Lots of new features this year.

And also a new Macbook Air using an M2 chip, the next iteration on their M-series processors.

A list of thoughts:

  1. Lock Screen widgets look awesome. The ability to have a time-bound, floating widget sitting on the bottom of the lock screen showing you sports scores or when your Uber/Lyft arrives could be a killer feature; but I hope it becomes more widespread and successful than App Clips.
  2. iCloud Shared Family Photo Library could be a solution to the problem of having to share all family photos manually, through specific albums! Depends how it works in practice, but the fact you can toggle it from the Camera app does make it more discoverable and likely to be used. The killer part of this feature is that the Camera toggle can enable when you’re in close proximity to this in your family? If that works as advertised it is very discoverable and should be convenient to use.
  3. Apple Pay Later competes with Klarna, Affirm, and other “buy now, pay later” (BNPL) services. Hmm. This feels like an area where consumer protections/regulation will be landing with a thud, soon. Hello, CFPB? (Update 9 June 2022: high-level explainer coverage on BNPL from The Verge.)
  4. Dictation finally has some improvements! I use this a lot when drafting a longer email or text message string on my phone. Very nice to see.
  5. watchOS adds heart rate zones. Finally? Also good to see improvements to sleep tracking. I’m not sure if this silent, long-lived collection of health data will ever both worth anything to me in the future, but good to know it’s there, I guess. On the other hand, the privacy implications of having so much health data stored about yourself are…chilling.
  6. Medication tracking and reminders, on top of fall detection, irregular heart rhythm detection, medical alerts, etc will make the Apple Watch a good gift from kids to aging parents.
  7. The MacBook Air regains MagSafe!
  8. The new MacBook Air design looks sick. I’m torn between impulse ordering one (since supply chain delays are rumored), waiting to actually hold one in a store, and just getting a MacBook Pro 14" as I edit more GoPro video footage. Hmm.
  9. Please kill the 13" MacBook Pro.
  10. They did kill the Series 3 Apple Watch! Finally.
  11. Continuity Camera is going to be excellent. I’ve been using an old iPhone 6S with Camo and it has been amazing to make a powerful webcam out of an old and otherwise unused device. Having the ability to do the same thing with my primary iPhone has always been a struggle - I don’t want to have to connect it via wire to my machine, unlock it, put it in the stand, and also use that same phone for taking the call. Apple solved this by allowing the phone to mount magnetically (iPhone 12+) and using no wires to connect it to the machine. That enhanced convenience makes it much more likely I would use it day-to-day.
  12. Improvements to Mail on macOS? I use snooze a lot. If these same improvements come to iOS I might be able to stop using the (kinda ugly) Gmail app there. On desktop I use Mimestream, which is frankly fantastic.
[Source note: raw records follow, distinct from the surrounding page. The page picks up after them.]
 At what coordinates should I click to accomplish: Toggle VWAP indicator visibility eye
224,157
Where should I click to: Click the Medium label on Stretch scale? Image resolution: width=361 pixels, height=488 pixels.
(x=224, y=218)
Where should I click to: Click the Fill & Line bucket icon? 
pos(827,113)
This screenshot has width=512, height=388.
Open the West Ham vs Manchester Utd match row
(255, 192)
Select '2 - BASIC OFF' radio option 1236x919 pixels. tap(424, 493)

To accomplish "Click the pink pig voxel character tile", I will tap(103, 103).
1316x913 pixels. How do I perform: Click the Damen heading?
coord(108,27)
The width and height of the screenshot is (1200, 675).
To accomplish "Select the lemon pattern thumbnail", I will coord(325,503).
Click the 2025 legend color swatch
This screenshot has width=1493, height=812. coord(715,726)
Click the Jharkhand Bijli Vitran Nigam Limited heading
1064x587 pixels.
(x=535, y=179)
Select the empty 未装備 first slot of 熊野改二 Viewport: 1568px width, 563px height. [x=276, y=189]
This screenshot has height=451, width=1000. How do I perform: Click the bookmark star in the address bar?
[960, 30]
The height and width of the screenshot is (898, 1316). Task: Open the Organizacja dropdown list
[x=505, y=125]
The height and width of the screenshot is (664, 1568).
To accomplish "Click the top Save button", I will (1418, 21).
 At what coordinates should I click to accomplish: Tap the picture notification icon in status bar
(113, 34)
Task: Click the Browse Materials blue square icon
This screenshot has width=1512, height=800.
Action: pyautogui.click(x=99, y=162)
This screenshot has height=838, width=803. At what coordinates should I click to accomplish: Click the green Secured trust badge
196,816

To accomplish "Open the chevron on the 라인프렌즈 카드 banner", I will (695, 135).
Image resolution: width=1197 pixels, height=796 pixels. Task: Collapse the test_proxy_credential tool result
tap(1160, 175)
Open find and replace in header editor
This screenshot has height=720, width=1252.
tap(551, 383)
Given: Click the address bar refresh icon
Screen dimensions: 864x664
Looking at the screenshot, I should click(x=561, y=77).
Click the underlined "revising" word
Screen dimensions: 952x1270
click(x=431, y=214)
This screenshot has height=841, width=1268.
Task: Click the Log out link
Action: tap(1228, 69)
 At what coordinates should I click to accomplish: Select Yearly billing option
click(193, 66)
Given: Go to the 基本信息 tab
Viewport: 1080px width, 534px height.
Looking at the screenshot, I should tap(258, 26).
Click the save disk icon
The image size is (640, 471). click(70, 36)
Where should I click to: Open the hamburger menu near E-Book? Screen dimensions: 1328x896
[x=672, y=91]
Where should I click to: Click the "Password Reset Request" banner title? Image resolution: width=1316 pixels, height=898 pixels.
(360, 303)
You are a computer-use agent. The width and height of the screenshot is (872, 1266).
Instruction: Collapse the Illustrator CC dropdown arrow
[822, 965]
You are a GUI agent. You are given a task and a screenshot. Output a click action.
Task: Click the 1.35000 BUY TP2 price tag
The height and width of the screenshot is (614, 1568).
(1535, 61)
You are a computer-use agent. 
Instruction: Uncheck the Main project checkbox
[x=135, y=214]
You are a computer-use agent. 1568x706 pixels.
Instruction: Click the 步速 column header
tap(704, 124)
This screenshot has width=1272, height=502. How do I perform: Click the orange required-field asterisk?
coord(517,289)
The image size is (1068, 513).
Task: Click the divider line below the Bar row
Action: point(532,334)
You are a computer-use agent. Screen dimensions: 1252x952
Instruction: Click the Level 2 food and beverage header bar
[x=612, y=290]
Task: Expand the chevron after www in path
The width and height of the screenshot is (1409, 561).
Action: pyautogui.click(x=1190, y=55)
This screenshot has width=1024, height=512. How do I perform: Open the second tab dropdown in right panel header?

Not sure Apple’s Mail app is going to win me over from it this year, but I will give it a try.
  13. Passkeys! Improving security on the web and killing off passwords are some noble goals. If this implementation of Passkeys can work in a cross-platform, don’t lock me in sort of way, I’ll be happy to embrace it.
  14. iPadOS gains external display support! And it’s not just mirroring; it’s a whole separate desktop scaled to the screen you are using. Finally, finally, finally the iPad might become the nifty “naked robotic core” so many power users have been asking for.
  15. Some neat-looking features for collaboration on iPad, including the white-boarding tool Freeform. Great for collaboration. Doubt I’ll ever see a mammoth company adopt it, though.
  16. Weather on iPad! Guess that SwiftUI stuff is starting to produce fruit. (Apple? Fruit? end bad puns here)
  17. Stage Manager for multitasking on iPad and (hopefully optional on) macOS looks…meh? Need to see it more and watch more people react to it before I figure out if this is good (yay external display support!) or bad (they’re killing good multi-window and replacing it with this less powerful alternative).

Many things changing in software this year. I wonder how many I will remember come next year?